THE EXERCISE: Rewrite every line of the material below, replacing "screenshot" with "screen capture" and changing nothing else. Leave the pictures out of your answer.

TASK INPUT:
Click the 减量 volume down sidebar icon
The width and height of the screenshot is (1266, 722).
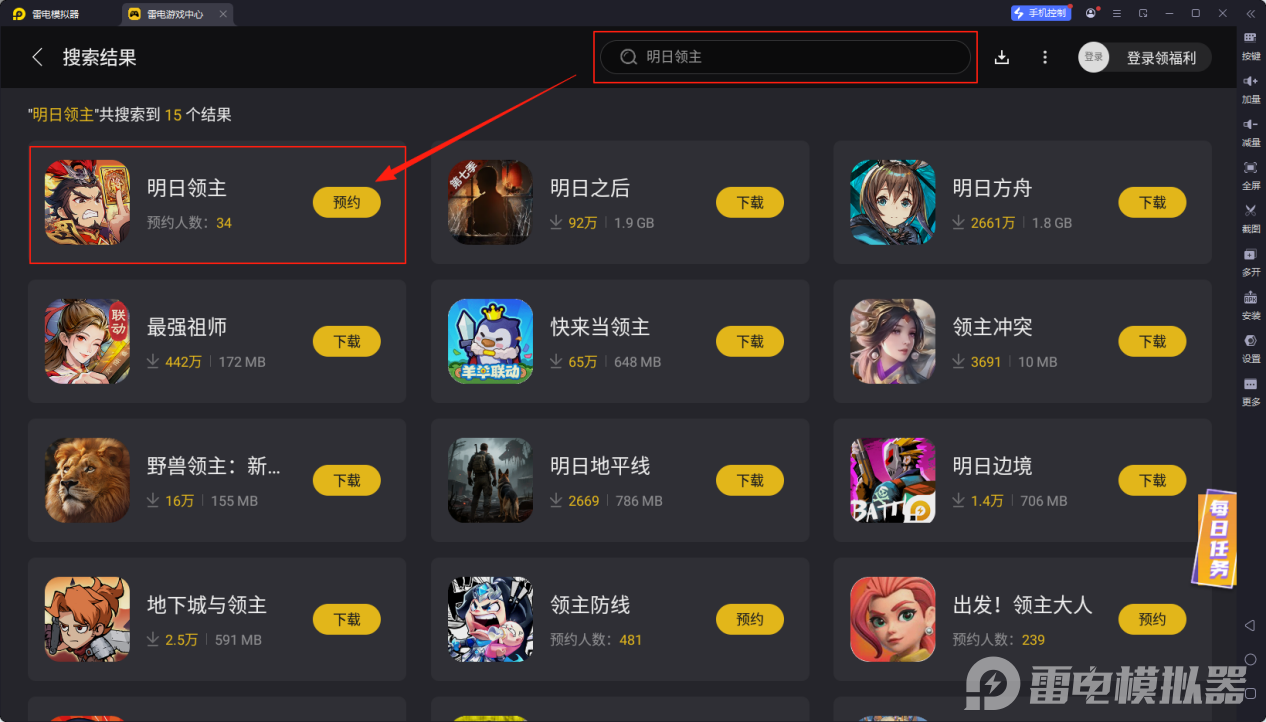tap(1251, 130)
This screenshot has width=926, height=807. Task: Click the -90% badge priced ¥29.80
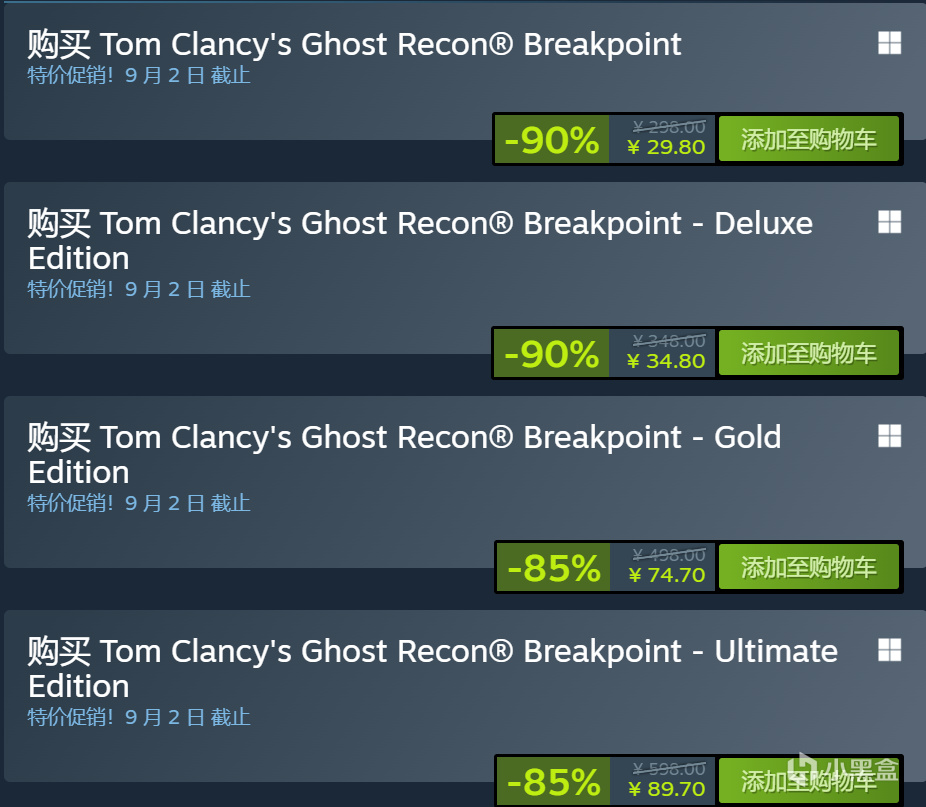(552, 139)
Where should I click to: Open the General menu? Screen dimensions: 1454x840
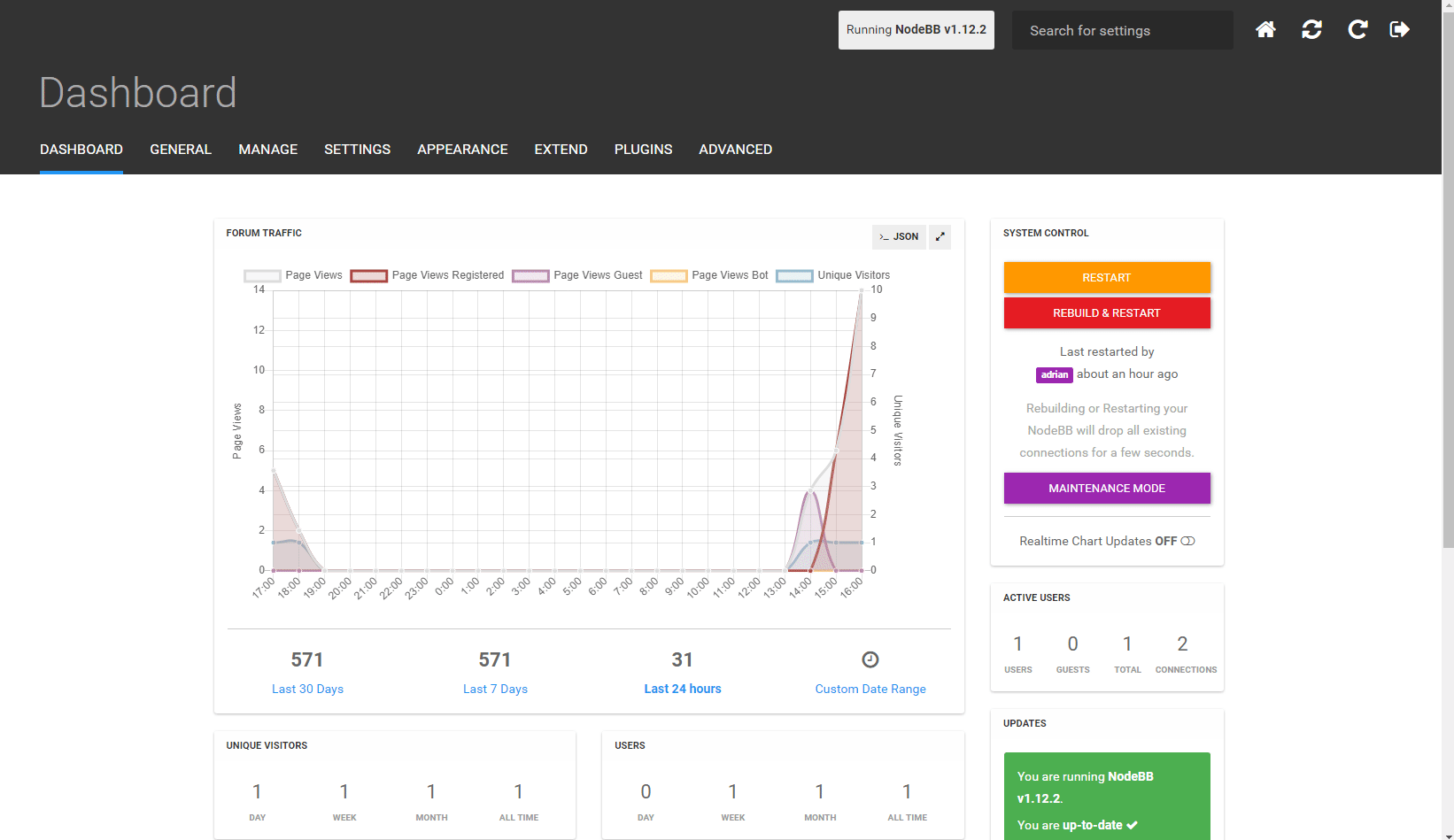point(181,150)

TASK OUTPUT:
Click the 减量 volume down sidebar icon
The width and height of the screen capture is (1266, 722).
tap(1251, 130)
This screen capture has width=926, height=807. Task: Click the -90% badge priced ¥29.80
(552, 139)
Where should I click to: Open the General menu? Screen dimensions: 1454x840
point(181,150)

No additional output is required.